Obtenidos los resultados de las pruebas PCR realizadas a todos los usuarios y trabajadores, los positivos en la residencia afectan a 41 personas, de los que 36 son usuarios y 5 personal laboral.

El Servicio Murciano de Salud ha medicalizado la instalación privada, con medios humanos y materiales, para atender a los enfermos con las garantías sanitarias, con un protocolo de actuación para frenar su expansión.

Un equipo de Medicina multidisciplinar se hace cargo de la atención de los contagiados en el propio centro, sin necesidad de salidas ni trasladados a otros centros hospitalarios.

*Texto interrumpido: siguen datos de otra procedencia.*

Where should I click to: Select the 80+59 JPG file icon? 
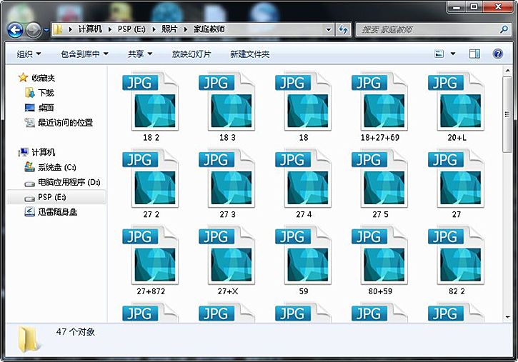[x=379, y=256]
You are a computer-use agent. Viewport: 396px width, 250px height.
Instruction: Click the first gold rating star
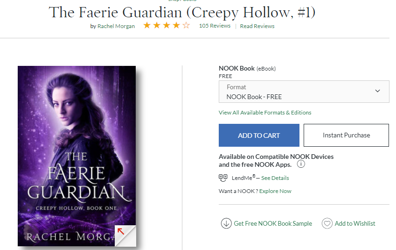pos(147,25)
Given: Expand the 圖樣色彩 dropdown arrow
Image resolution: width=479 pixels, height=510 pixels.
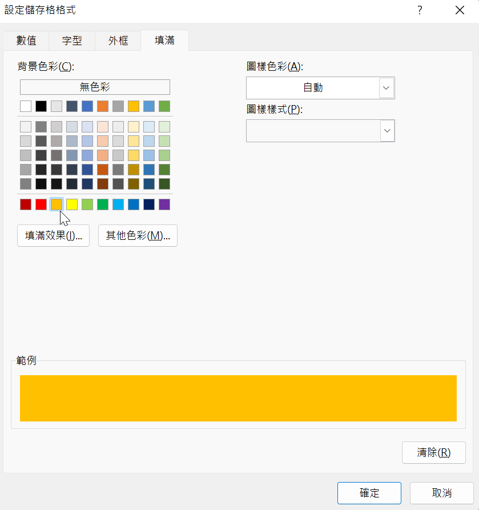Looking at the screenshot, I should (387, 88).
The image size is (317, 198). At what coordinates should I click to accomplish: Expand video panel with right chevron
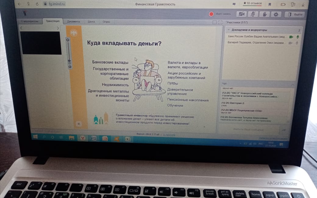[58, 28]
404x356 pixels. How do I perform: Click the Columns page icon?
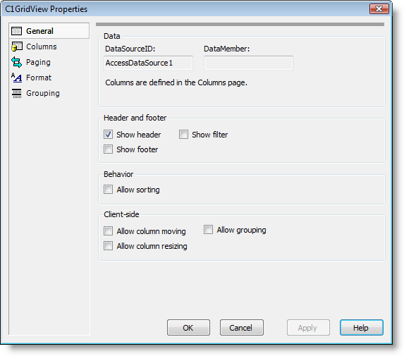(17, 47)
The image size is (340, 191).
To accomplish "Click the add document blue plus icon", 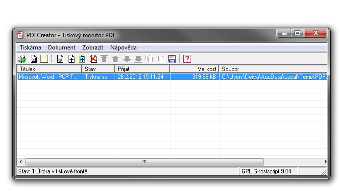I will 72,59.
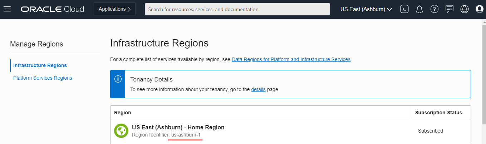This screenshot has width=486, height=144.
Task: Open the notifications bell
Action: click(419, 9)
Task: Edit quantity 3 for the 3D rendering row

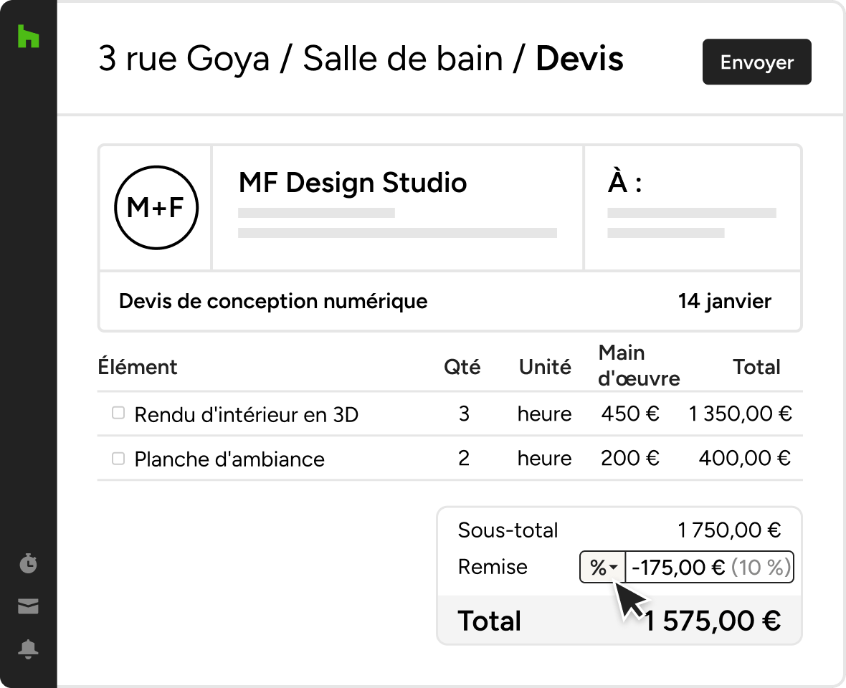Action: click(463, 414)
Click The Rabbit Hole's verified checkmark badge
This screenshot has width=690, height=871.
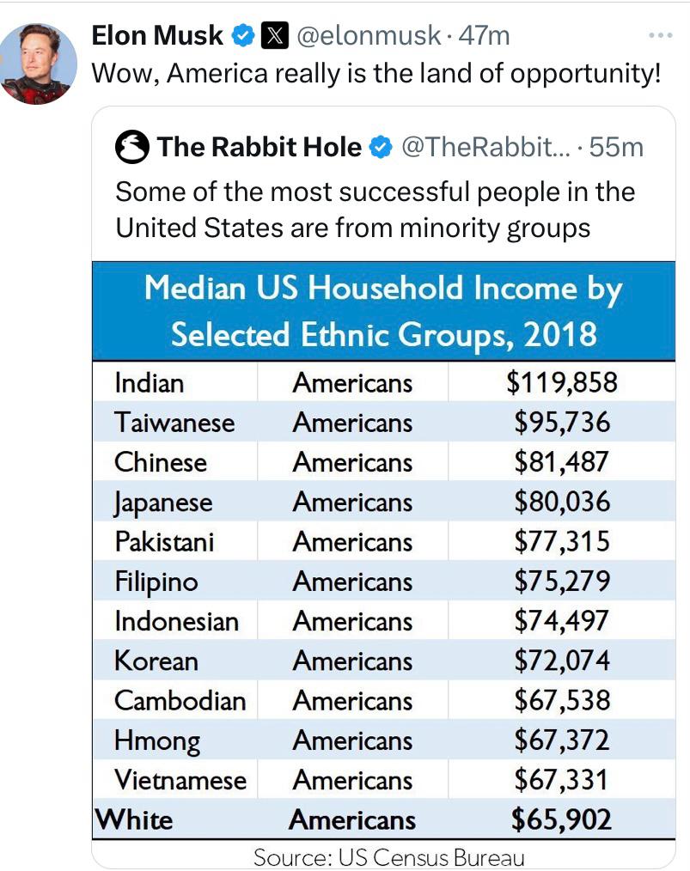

El Ayuntamiento Caravaca de la Cruz ha puesto a disposición de la Consejería de Salud y de la propia dirección del centro todos sus recursos y ha intensificado las labores de limpieza en los exteriores. En el interior, trabaja una empresa especializada en labores de desinfección.

Desde la institución municipal insisten en que es fundamental la responsabilidad social porque nos enfrentamos a los días más críticos desde que comenzó la alerta sanitaria en nuestro país.

Los mayores son «el eslabón más débil de la cadena epidemiológica y, cuando entra el virus en una residencia, la repercusión clínica puede ser muy grave, de ahí la importancia de que las autoridades sanitarias regionales hayan actuado con tal rapidez y contundencia», ha manifestado José Francisco García, quien ha agradecido los medios humanos y técnicos puestos a disposición y la coordinación con la dirección de la residencia.

«El Servicio Murciano de Salud crea una zona de libre de COVID-19, con baja seroprevalencia, dentro de la residencia y otros espacios diferenciados para el aislamiento y tratamiento de los enfermos, donde recibirán el mismo tratamiento y cuidado que en un hospital». Además, ha añadido, se ha desplazado a una empresa especializada en desinfección para trabajar continuamente en interiores y el Ayuntamiento realiza las limpiezas de choque en exteriores.

La residencia caravaqueña, regentada por las Hermanitas de Ancianos Desamparados, tiene 126 usuarios y 40 trabajadores.

La medicalización de residencias de personas mayores en las que se registra un brote por Covid-19 es una de las medidas puestas en marcha por la Consejería de Salud para velar la atención de los enfermos y controlar la expansión en dichos centros. Esta medicalización se realiza a través del Servicio Murciano de Salud con la coordinación de las autoridades sanitarias y los hospitales de referencia.